»»

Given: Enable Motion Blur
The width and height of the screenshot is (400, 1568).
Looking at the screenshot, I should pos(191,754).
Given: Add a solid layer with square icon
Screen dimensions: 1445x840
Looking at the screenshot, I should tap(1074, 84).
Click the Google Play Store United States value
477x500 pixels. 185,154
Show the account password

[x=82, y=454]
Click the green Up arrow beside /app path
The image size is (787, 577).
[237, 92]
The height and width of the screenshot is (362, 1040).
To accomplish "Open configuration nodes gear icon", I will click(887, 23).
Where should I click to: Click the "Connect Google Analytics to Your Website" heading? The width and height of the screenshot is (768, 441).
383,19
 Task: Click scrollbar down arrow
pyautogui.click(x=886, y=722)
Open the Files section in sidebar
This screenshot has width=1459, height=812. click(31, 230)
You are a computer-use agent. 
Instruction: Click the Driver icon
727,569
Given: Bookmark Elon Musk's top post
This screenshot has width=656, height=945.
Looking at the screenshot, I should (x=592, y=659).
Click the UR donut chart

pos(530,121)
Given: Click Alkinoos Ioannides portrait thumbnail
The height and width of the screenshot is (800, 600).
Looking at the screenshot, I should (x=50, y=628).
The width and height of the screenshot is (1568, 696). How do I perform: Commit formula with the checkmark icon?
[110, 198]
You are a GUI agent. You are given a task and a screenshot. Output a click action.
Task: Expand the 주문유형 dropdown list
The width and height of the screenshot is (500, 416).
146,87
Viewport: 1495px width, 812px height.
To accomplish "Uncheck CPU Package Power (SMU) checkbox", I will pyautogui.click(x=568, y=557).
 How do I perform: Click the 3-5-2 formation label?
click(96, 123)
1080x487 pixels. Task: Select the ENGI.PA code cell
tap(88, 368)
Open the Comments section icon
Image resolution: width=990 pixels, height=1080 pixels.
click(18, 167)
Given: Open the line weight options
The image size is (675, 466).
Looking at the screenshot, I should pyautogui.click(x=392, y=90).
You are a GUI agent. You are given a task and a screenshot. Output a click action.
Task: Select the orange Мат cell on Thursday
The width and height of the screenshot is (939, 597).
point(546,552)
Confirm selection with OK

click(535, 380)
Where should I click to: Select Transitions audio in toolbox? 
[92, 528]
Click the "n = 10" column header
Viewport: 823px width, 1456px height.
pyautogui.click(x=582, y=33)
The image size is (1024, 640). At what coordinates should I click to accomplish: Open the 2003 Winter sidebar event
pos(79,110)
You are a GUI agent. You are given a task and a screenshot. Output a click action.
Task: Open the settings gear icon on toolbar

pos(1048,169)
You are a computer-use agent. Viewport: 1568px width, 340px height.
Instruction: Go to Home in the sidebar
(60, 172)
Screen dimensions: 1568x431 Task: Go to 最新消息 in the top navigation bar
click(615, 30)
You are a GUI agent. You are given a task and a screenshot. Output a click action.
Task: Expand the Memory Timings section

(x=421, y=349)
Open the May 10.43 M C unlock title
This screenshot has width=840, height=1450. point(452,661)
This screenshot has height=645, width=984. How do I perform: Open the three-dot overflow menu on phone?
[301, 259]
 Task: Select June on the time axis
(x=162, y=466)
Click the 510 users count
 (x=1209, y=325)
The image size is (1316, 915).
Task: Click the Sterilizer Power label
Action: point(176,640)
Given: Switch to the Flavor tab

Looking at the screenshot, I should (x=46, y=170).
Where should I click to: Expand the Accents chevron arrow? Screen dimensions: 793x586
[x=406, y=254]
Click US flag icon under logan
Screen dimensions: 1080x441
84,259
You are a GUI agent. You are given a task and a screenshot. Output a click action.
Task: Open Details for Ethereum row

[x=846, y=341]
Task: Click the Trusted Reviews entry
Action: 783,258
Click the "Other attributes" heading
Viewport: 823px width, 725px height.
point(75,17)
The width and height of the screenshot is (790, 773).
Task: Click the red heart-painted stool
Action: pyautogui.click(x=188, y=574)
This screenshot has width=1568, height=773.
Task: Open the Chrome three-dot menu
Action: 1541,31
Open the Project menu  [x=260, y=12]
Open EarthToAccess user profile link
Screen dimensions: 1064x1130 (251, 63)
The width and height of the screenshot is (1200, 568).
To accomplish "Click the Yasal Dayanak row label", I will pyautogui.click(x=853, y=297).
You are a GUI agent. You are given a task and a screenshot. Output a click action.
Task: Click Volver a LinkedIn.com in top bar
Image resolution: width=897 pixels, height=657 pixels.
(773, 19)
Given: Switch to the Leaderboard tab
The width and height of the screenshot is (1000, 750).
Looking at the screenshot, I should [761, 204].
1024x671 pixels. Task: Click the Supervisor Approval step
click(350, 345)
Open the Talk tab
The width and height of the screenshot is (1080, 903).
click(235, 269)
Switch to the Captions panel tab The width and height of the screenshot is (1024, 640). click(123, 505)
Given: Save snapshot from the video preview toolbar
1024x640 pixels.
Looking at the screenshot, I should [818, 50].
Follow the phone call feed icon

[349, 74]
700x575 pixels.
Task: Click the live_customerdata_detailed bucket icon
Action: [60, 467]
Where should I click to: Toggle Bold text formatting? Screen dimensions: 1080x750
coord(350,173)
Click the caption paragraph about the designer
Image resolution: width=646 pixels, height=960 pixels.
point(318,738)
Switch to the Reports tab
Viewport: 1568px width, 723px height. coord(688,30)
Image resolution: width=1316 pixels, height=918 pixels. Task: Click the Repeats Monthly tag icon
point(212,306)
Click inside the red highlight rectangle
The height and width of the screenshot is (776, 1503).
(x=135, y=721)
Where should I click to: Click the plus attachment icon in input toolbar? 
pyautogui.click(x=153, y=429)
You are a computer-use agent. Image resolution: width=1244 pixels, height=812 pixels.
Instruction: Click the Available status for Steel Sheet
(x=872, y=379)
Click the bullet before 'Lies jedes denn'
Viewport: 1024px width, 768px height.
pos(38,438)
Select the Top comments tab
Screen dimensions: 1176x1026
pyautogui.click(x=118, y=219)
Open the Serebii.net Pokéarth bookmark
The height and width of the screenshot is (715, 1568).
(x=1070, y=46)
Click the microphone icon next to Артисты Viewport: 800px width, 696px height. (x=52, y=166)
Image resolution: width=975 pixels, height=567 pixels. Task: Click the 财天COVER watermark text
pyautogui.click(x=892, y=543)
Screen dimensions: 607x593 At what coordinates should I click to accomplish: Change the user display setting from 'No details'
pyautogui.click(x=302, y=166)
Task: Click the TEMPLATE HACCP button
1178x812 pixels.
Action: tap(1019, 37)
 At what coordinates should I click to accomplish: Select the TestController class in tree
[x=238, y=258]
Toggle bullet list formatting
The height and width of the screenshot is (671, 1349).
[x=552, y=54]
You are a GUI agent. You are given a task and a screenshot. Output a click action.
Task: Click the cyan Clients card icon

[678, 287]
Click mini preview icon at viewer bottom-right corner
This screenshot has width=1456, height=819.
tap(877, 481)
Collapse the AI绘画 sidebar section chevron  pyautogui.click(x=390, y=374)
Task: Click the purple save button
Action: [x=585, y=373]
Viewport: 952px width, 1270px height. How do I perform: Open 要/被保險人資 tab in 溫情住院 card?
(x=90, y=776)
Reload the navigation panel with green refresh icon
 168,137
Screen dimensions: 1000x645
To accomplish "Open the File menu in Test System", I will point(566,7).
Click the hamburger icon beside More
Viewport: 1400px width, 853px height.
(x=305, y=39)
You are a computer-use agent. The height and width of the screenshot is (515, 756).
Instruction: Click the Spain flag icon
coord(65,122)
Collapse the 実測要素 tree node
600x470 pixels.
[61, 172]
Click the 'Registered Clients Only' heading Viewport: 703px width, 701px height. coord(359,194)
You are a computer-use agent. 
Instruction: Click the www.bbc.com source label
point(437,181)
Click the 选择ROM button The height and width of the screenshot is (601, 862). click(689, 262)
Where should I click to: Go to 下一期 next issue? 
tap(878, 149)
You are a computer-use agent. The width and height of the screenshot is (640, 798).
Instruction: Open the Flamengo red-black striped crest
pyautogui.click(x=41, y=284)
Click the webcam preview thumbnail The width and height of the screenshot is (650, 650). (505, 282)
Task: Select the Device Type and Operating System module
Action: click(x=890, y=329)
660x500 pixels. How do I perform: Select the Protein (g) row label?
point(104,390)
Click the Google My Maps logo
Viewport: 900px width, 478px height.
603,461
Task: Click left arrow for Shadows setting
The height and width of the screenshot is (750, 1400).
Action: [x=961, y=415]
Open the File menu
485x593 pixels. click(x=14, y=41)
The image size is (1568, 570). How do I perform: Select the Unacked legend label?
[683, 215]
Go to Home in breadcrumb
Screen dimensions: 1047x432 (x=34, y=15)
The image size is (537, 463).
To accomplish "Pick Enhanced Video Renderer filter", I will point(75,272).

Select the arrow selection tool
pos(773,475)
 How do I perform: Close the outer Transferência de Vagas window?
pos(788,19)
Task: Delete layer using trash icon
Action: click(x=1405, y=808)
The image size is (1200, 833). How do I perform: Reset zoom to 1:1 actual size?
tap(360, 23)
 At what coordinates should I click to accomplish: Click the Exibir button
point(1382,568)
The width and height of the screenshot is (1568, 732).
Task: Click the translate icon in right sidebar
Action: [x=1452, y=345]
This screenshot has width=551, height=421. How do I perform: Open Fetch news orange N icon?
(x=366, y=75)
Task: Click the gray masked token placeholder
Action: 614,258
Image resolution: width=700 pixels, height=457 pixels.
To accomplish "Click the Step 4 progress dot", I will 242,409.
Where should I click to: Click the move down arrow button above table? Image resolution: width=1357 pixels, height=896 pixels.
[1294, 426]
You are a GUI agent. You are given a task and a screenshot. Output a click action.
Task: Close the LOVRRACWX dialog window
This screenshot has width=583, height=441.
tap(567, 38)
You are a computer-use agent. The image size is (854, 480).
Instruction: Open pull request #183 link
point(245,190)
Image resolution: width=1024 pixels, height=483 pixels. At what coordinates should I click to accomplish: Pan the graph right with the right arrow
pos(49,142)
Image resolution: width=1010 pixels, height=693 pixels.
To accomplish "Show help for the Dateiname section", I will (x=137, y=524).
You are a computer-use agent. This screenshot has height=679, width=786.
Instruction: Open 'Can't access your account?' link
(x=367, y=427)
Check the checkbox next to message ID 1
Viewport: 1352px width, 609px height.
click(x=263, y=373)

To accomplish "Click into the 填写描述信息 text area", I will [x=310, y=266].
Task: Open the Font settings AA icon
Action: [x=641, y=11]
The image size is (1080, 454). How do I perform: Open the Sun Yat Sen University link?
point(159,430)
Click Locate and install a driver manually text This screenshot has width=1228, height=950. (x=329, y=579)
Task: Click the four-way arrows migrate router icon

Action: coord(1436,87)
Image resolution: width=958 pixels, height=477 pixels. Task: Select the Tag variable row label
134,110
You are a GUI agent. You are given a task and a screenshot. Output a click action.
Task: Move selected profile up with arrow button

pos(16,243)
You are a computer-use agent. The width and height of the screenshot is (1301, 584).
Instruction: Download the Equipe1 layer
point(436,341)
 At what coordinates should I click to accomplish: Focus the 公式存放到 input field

««

PROBLEM REQUIREMENTS -
Every line above from the line with "At what coordinates should I click to accomplish: Select" to the line with "Screen dimensions: 1000x645", both included, must be reproduced exactly, and no other line may appear.

SOLUTION FOR THIS EXERCISE -
 At what coordinates should I click to accomplish: Select the TestController class in tree
[x=238, y=258]
Toggle bullet list formatting
The height and width of the screenshot is (671, 1349).
[x=552, y=54]
You are a GUI agent. You are given a task and a screenshot. Output a click action.
Task: Click the cyan Clients card icon

[678, 287]
Click mini preview icon at viewer bottom-right corner
This screenshot has width=1456, height=819.
tap(877, 481)
Collapse the AI绘画 sidebar section chevron  pyautogui.click(x=390, y=374)
Task: Click the purple save button
Action: [x=585, y=373]
Viewport: 952px width, 1270px height. How do I perform: Open 要/被保險人資 tab in 溫情住院 card?
(x=90, y=776)
Reload the navigation panel with green refresh icon
 168,137
Screen dimensions: 1000x645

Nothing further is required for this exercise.